What the task needs is the data below, written out verbatim.
################
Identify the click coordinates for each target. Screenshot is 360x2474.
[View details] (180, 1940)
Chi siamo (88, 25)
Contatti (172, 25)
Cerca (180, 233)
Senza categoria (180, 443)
################
# EXERCISE ANSWER
Identify the click coordinates for each target. Screenshot is 360x2474.
[View details] (180, 1940)
Chi siamo (88, 25)
Contatti (172, 25)
Cerca (180, 233)
Senza categoria (180, 443)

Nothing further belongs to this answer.